NASHUA, N.H. — Q: When is a win not a win?
A: When the winner is Hillary Clinton.
The Iowa Democratic Party confirmed in its final tally Tuesday that Clinton had won Monday night’s caucuses. She not only beat Bernie Sanders but got more votes than any Republican candidate, and she becomes the first woman ever to win the Iowa caucuses. Clinton remains the prohibitive favorite to win the Democratic presidential nomination.
Yet from the coverage of Monday’s caucuses, you’d think Clinton was on the ropes.
The New York Times: “Hillary Clinton Campaign, Unnerved by Iowa, Braces for New Hampshire”
The Washington Post: “Photo finish reveals shortcomings of candidate who once seemed invincible”
Politico: “How Iowa went wrong for Hillary Clinton”
CNN: “Did Hillary Clinton really win the Iowa caucuses?”
The Post reported that she would spend the day “trying to reassure supporters, donors and the mainstream media that last night does not mean a reprise of 2008,” and the Times raised the possibility that “a significant staff shakeup was at hand.”
One shudders to imagine the coverage if she had lost Iowa.
Journalists were faulting Clinton for flunking the expectations game by barely defeating a 74-year-old socialist who once trailed distantly. But that dismissed the salient fact that she won — and that her performance fit with forecasts.
Yes, the RealClearPolitics polling average showed her up 4 points in Iowa, but a few days earlier that same average showed Sanders with a slight lead. As for the margin of victory, Rick Santorum defeated Mitt Romney by all of 34 votes in 2012 — yet his win was reported as a conquest.
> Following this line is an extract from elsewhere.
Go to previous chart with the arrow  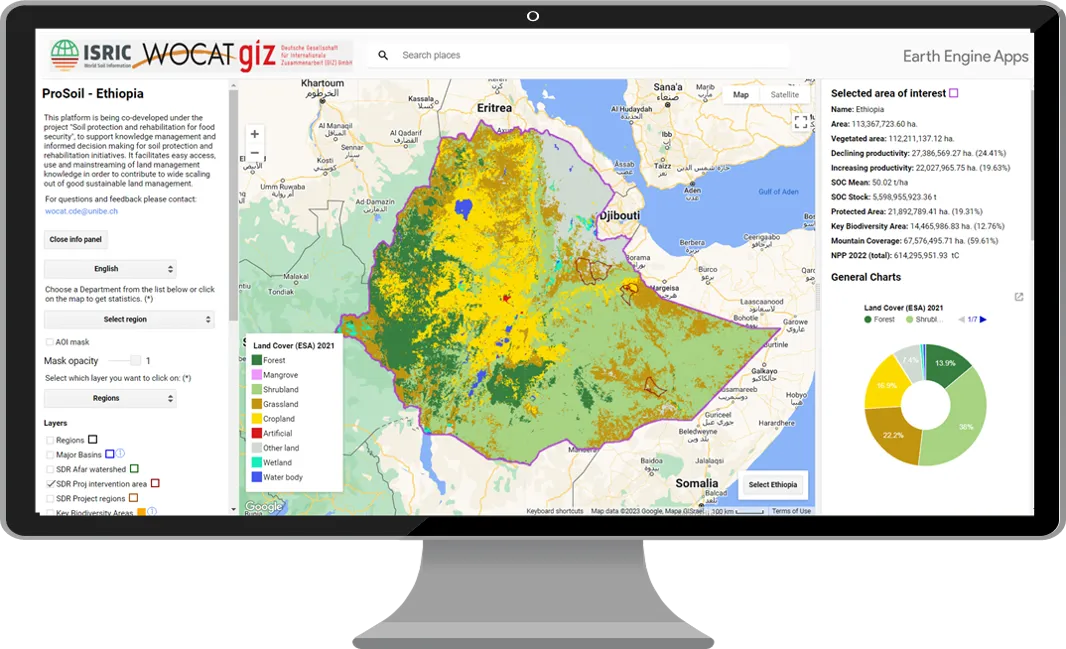pyautogui.click(x=961, y=319)
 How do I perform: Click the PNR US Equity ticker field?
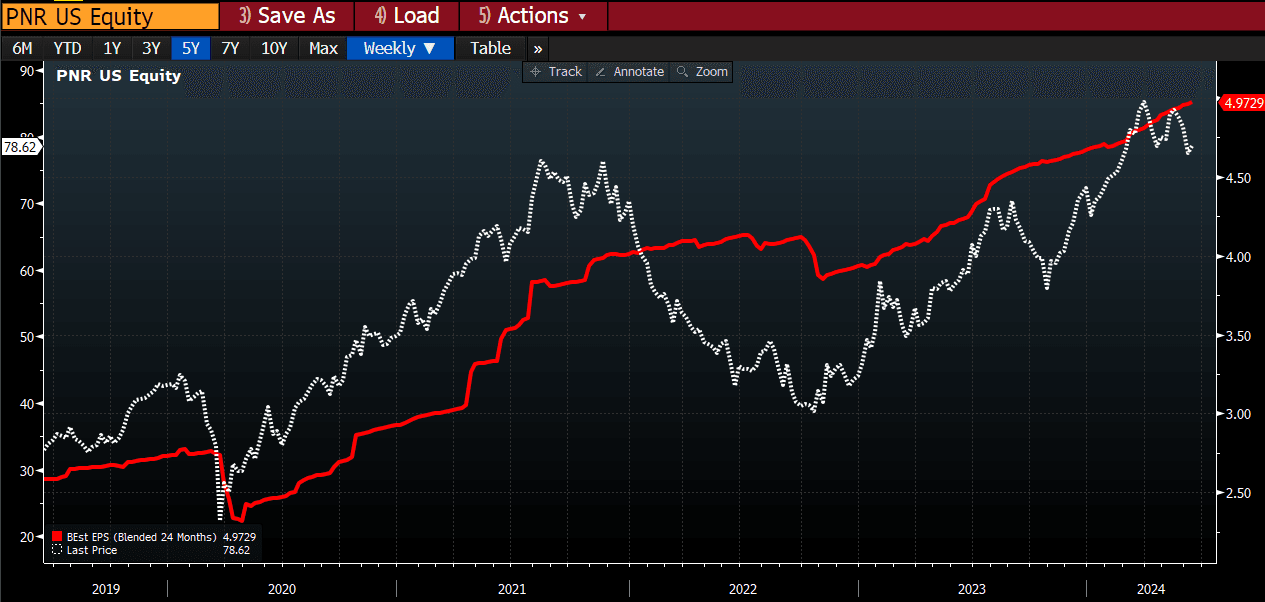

Why the disparate treatment? Some see sexism, which is difficult to prove. But there does seem to be a long-running game in which Clinton can never quite meet the expectations set for her, even if her actual achievements are considerable. She raised a ton of money — but Sanders raised almost as much! She won the Iowa caucuses — but she didn’t win by enough!
Yes, the narrow win in Iowa could make for a more protracted nomination battle. So would an expected loss in New Hampshire, which the media will likely attribute to Clinton’s weakness rather than Sanders being a New Englander (like previous New Hampshire victors Romney, John Kerry, Paul Tsongas, Michael Dukakis and Edmund Muskie). But it may have been a hard slog no matter who was in the race with Clinton: She’s a candidate of steadiness at a time when the electorate wants iconoclasts.
Voters, particularly young ones, are easily wooed by talk of free college and free health care. They can be intemperate (as demonstrated by the supporters at the Sanders rally in Des Moines on Monday night who booed Clinton when she appeared on television and chanted “She’s a liar!”) and can fall for unrealistic promises. But Clinton, to her credit, is not pretending to be something other than herself this time. “I come to you with a lifetime of service and advocacy and of getting results” was her less-than-soaring pitch here Tuesday.
Clinton staffers have come to expect that they’ll have to fight every hour — literally. After Clinton’s speech Monday night, in which she stopped short of claiming victory, aides briefed reporters about 1:30 a.m. aboard the campaign plane on the Des Moines airport tarmac, trying mightily to spin a victory in the absence of final results.
“The only candidate who can emerge from tonight’s caucuses with a win is Hillary Clinton,” Brian Fallon said.
“We believe,” said Jennifer Palmieri, “that we won. Our modeling shows that.”
When the plane landed in New Hampshire at 4:30 a.m. Tuesday, Fallon announced that the Iowa Democratic Party and NBC had projected Clinton the winner. “We’re still waiting for CNN and ABC and AP,” he told reporters. “As soon as they project it, we’ll open the door to the plane.”
A few hours later, at Nashua Community College, the candidate herself felt it safe to declare victory. “I am so thrilled that I’m coming to New Hampshire after winning Iowa,” she told about 800 supporters. “I’ve won and I’ve lost there. It’s a lot better to win.”
The speech, at 40 minutes, was too long and discursive, but it included the most important point. “Don’t ever forget,” she told the cheering crowd. “Close elections matter. You either win or you lose.”
That’s how it works, and Hillary Clinton won the Iowa caucuses. Let’s cut her some slack.
Dana Milbank is a Washington Post columnist.